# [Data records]
*** Begin section ***

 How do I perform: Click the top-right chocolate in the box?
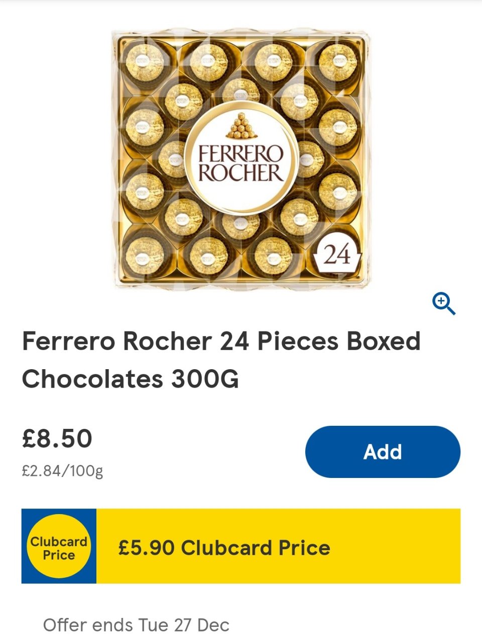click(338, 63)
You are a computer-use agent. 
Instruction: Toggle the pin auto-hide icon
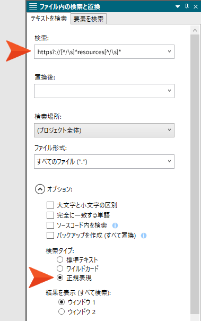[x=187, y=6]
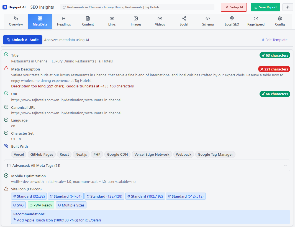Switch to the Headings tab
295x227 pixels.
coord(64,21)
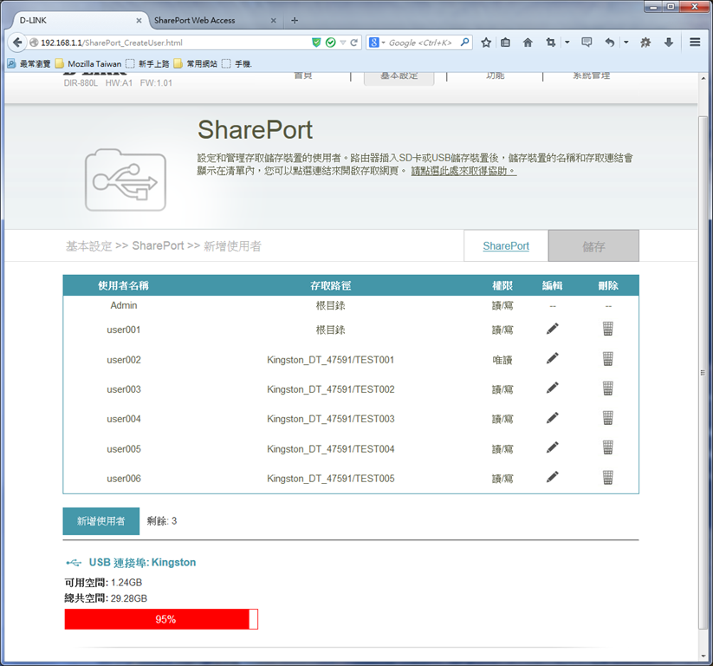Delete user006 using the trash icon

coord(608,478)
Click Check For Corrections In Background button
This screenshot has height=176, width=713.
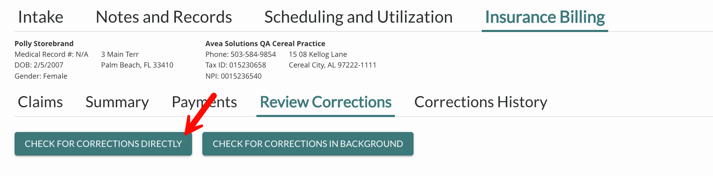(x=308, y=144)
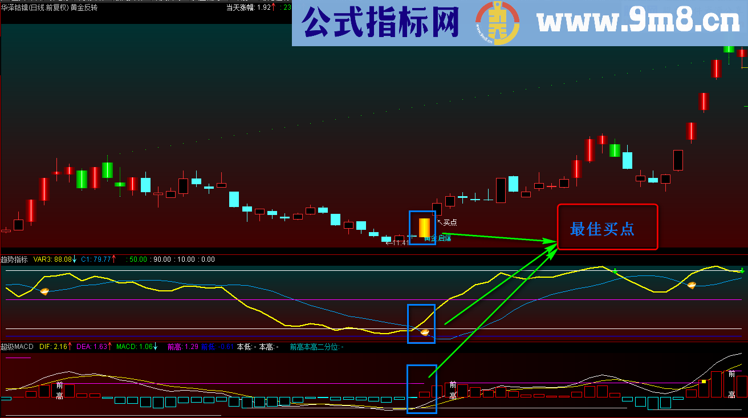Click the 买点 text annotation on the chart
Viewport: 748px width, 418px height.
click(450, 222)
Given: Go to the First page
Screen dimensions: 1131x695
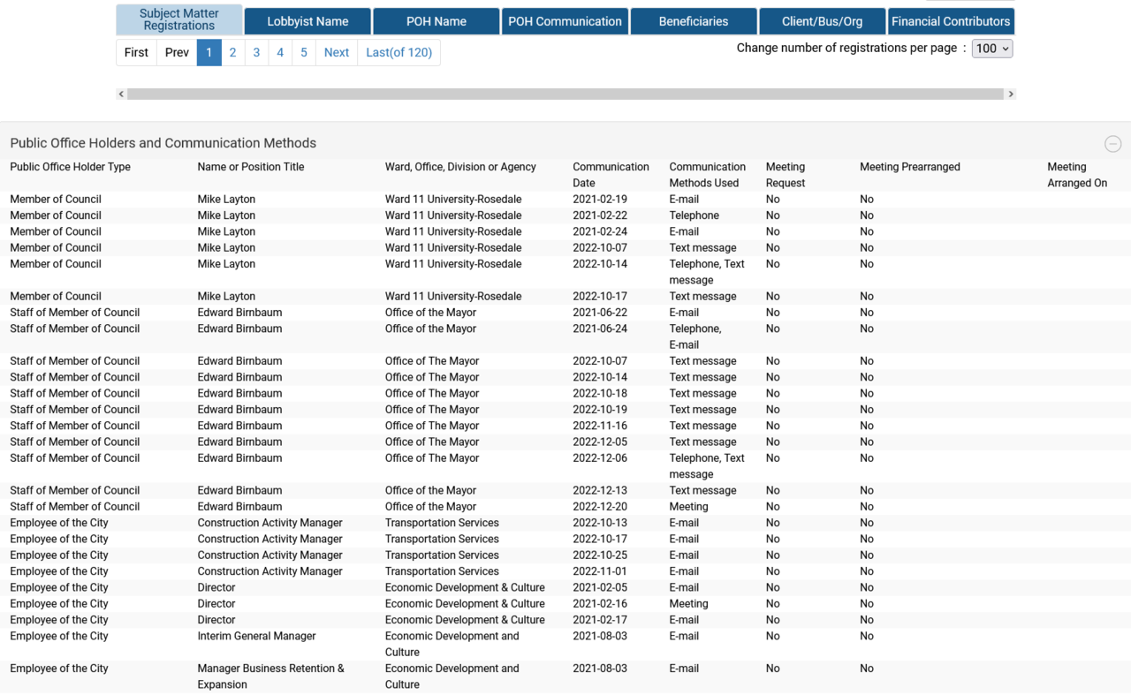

*** End section ***

# [Work order]
Make an exact copy of the records shown above, without the pictures.

# [Problem solution]
 How do I perform: Click the top-right chocolate in the box?
click(338, 63)
You are a computer-use agent. 
Instruction: Toggle the pin auto-hide icon
[x=187, y=6]
Switch to the Headings tab
295x227 pixels.
coord(64,21)
Delete user006 using the trash icon

coord(608,478)
Click Check For Corrections In Background button
This screenshot has height=176, width=713.
(x=308, y=144)
Click the 买点 text annotation on the chart
Viewport: 748px width, 418px height.
click(450, 222)
Given: Go to the First page
Screen dimensions: 1131x695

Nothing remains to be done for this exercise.